What needs to be done
Output word for word the lines from the one with "ABOUT US (177, 1625)" to the final line of the data, both ends included, but skip the pictures.

Stored dataset items
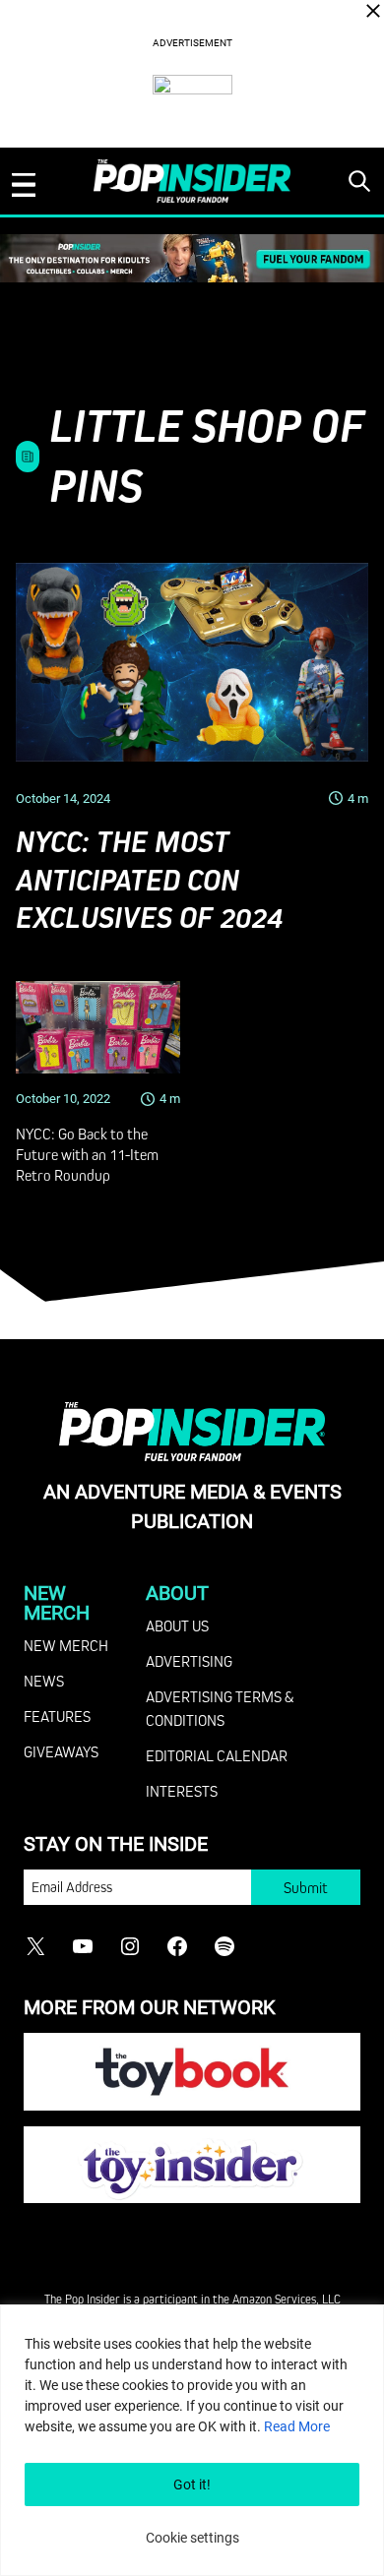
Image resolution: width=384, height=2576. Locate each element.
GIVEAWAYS (61, 1751)
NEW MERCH (66, 1645)
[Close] (373, 11)
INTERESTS (182, 1791)
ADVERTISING (189, 1661)
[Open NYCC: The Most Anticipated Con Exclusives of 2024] (192, 662)
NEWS (44, 1680)
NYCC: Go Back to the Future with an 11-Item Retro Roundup (87, 1154)
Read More (297, 2426)
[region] (192, 2440)
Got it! (192, 2484)
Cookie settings (192, 2537)
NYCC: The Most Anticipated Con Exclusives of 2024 (149, 880)
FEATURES (57, 1716)
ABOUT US (177, 1625)
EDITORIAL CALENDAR (217, 1755)
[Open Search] (359, 181)
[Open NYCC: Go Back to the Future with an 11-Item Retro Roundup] (98, 1027)
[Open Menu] (23, 185)
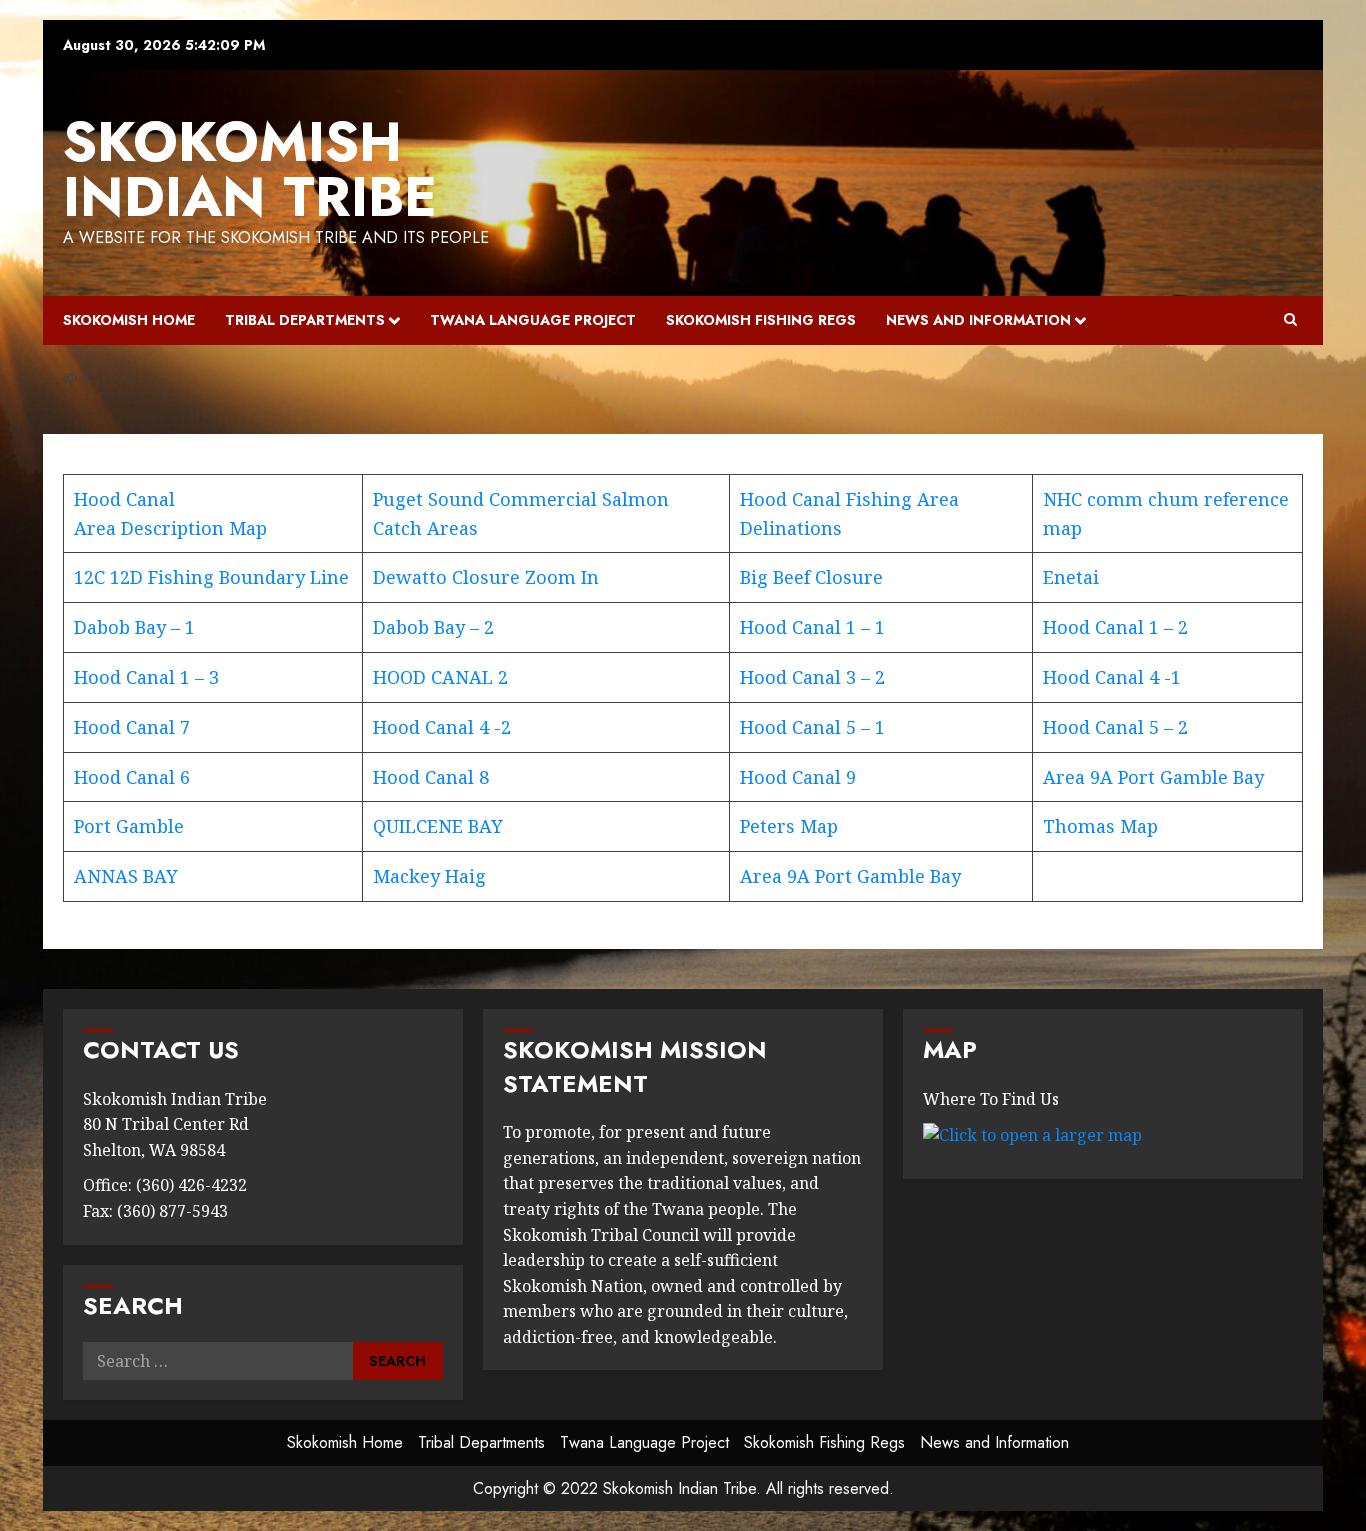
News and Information (978, 320)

Written response
ABOUT US (177, 1625)
EDITORIAL CALENDAR (217, 1755)
[Open Search] (359, 181)
[Open NYCC: Go Back to the Future with an 11-Item Retro Roundup] (98, 1027)
[Open Menu] (23, 185)
News and Information (978, 320)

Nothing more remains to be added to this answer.